▶ Stored items:
****************************************

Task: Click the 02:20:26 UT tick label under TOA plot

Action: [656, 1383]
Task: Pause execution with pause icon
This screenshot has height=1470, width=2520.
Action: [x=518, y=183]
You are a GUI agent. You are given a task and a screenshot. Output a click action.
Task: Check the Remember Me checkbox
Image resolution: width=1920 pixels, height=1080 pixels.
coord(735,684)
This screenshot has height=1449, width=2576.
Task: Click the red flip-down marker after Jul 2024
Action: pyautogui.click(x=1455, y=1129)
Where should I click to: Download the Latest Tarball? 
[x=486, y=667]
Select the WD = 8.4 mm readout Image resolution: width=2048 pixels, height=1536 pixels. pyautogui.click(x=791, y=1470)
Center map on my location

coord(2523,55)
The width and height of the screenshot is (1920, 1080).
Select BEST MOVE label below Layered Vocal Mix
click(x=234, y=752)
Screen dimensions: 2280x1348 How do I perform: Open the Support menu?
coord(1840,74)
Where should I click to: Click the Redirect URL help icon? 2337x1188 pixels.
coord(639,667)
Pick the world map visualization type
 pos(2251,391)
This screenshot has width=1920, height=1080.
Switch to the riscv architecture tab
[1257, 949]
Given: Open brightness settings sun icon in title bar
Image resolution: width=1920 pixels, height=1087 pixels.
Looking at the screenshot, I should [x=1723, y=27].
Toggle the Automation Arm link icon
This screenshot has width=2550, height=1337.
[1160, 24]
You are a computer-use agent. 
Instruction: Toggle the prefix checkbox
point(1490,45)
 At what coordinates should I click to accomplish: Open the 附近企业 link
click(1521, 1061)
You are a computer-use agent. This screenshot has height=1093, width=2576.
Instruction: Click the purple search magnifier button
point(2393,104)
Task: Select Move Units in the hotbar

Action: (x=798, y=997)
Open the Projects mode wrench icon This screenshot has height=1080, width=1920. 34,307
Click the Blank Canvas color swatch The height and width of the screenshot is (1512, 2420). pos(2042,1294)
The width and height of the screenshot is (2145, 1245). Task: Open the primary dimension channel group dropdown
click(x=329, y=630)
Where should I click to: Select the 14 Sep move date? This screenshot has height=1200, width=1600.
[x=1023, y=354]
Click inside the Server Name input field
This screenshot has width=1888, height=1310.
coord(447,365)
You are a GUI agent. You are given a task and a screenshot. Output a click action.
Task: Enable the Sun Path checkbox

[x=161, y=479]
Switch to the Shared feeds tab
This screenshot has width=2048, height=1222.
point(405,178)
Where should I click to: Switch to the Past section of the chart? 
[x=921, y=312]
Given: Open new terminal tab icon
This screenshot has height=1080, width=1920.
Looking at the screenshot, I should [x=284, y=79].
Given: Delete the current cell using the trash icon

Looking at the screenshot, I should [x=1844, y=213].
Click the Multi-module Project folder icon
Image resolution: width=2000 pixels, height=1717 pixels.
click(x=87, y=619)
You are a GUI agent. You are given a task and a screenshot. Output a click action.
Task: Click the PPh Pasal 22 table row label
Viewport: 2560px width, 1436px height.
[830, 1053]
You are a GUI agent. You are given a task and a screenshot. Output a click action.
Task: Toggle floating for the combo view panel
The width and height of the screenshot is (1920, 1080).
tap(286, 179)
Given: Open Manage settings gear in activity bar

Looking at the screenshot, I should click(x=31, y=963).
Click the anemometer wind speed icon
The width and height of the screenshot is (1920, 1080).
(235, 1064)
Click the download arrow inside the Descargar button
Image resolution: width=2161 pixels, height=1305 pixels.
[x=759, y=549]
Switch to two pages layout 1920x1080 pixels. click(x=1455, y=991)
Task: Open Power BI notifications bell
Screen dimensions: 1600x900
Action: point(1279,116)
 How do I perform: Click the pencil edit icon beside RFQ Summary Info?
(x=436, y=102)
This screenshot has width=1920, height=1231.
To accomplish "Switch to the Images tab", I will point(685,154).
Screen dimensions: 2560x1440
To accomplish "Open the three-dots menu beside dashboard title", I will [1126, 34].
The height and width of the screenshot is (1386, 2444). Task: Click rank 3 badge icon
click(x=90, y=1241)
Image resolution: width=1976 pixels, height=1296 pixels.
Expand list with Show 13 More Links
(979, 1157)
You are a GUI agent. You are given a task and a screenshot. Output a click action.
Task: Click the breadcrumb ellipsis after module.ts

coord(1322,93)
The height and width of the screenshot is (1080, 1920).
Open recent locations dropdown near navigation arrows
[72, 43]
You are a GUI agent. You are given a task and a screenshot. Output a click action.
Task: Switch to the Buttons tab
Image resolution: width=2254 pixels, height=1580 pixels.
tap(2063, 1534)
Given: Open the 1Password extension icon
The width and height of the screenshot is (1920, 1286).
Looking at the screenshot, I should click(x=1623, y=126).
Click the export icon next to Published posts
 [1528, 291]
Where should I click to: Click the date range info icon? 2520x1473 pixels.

****************************************

▶ PROBLEM TO SOLVE: What is needed here is an exact transcription of the records above.

▶ RESPONSE BOX:
Task: Click the 02:20:26 UT tick label under TOA plot

Action: [656, 1383]
Task: Pause execution with pause icon
This screenshot has height=1470, width=2520.
Action: [x=518, y=183]
You are a GUI agent. You are given a task and a screenshot. Output a click action.
Task: Check the Remember Me checkbox
Image resolution: width=1920 pixels, height=1080 pixels.
coord(735,684)
This screenshot has height=1449, width=2576.
Task: Click the red flip-down marker after Jul 2024
Action: pyautogui.click(x=1455, y=1129)
Where should I click to: Download the Latest Tarball? 
[x=486, y=667]
Select the WD = 8.4 mm readout Image resolution: width=2048 pixels, height=1536 pixels. pyautogui.click(x=791, y=1470)
Center map on my location

coord(2523,55)
The width and height of the screenshot is (1920, 1080).
Select BEST MOVE label below Layered Vocal Mix
click(x=234, y=752)
Screen dimensions: 2280x1348 How do I perform: Open the Support menu?
coord(1840,74)
Where should I click to: Click the Redirect URL help icon? 2337x1188 pixels.
coord(639,667)
Pick the world map visualization type
 pos(2251,391)
This screenshot has width=1920, height=1080.
Switch to the riscv architecture tab
[1257, 949]
Given: Open brightness settings sun icon in title bar
Image resolution: width=1920 pixels, height=1087 pixels.
Looking at the screenshot, I should [x=1723, y=27].
Toggle the Automation Arm link icon
This screenshot has width=2550, height=1337.
[1160, 24]
You are a computer-use agent. 
Instruction: Toggle the prefix checkbox
point(1490,45)
 At what coordinates should I click to accomplish: Open the 附近企业 link
click(1521, 1061)
You are a computer-use agent. This screenshot has height=1093, width=2576.
Instruction: Click the purple search magnifier button
point(2393,104)
Task: Select Move Units in the hotbar

Action: (x=798, y=997)
Open the Projects mode wrench icon This screenshot has height=1080, width=1920. 34,307
Click the Blank Canvas color swatch The height and width of the screenshot is (1512, 2420). pos(2042,1294)
The width and height of the screenshot is (2145, 1245). Task: Open the primary dimension channel group dropdown
click(x=329, y=630)
Where should I click to: Select the 14 Sep move date? This screenshot has height=1200, width=1600.
[x=1023, y=354]
Click inside the Server Name input field
This screenshot has width=1888, height=1310.
coord(447,365)
You are a GUI agent. You are given a task and a screenshot. Output a click action.
Task: Enable the Sun Path checkbox

[x=161, y=479]
Switch to the Shared feeds tab
This screenshot has width=2048, height=1222.
point(405,178)
Where should I click to: Switch to the Past section of the chart? 
[x=921, y=312]
Given: Open new terminal tab icon
This screenshot has height=1080, width=1920.
Looking at the screenshot, I should [x=284, y=79].
Given: Delete the current cell using the trash icon

Looking at the screenshot, I should [x=1844, y=213].
Click the Multi-module Project folder icon
Image resolution: width=2000 pixels, height=1717 pixels.
click(x=87, y=619)
You are a GUI agent. You are given a task and a screenshot. Output a click action.
Task: Click the PPh Pasal 22 table row label
Viewport: 2560px width, 1436px height.
[830, 1053]
You are a GUI agent. You are given a task and a screenshot. Output a click action.
Task: Toggle floating for the combo view panel
The width and height of the screenshot is (1920, 1080).
tap(286, 179)
Given: Open Manage settings gear in activity bar

Looking at the screenshot, I should click(x=31, y=963).
Click the anemometer wind speed icon
The width and height of the screenshot is (1920, 1080).
(235, 1064)
Click the download arrow inside the Descargar button
Image resolution: width=2161 pixels, height=1305 pixels.
[x=759, y=549]
Switch to two pages layout 1920x1080 pixels. click(x=1455, y=991)
Task: Open Power BI notifications bell
Screen dimensions: 1600x900
Action: point(1279,116)
 How do I perform: Click the pencil edit icon beside RFQ Summary Info?
(x=436, y=102)
This screenshot has width=1920, height=1231.
To accomplish "Switch to the Images tab", I will point(685,154).
Screen dimensions: 2560x1440
To accomplish "Open the three-dots menu beside dashboard title", I will [1126, 34].
The height and width of the screenshot is (1386, 2444). Task: Click rank 3 badge icon
click(x=90, y=1241)
Image resolution: width=1976 pixels, height=1296 pixels.
Expand list with Show 13 More Links
(979, 1157)
You are a GUI agent. You are given a task and a screenshot. Output a click action.
Task: Click the breadcrumb ellipsis after module.ts

coord(1322,93)
The height and width of the screenshot is (1080, 1920).
Open recent locations dropdown near navigation arrows
[72, 43]
You are a GUI agent. You are given a task and a screenshot. Output a click action.
Task: Switch to the Buttons tab
Image resolution: width=2254 pixels, height=1580 pixels.
tap(2063, 1534)
Given: Open the 1Password extension icon
The width and height of the screenshot is (1920, 1286).
Looking at the screenshot, I should click(x=1623, y=126).
Click the export icon next to Published posts
 [1528, 291]
Where should I click to: Click the date range info icon? 2520x1473 pixels.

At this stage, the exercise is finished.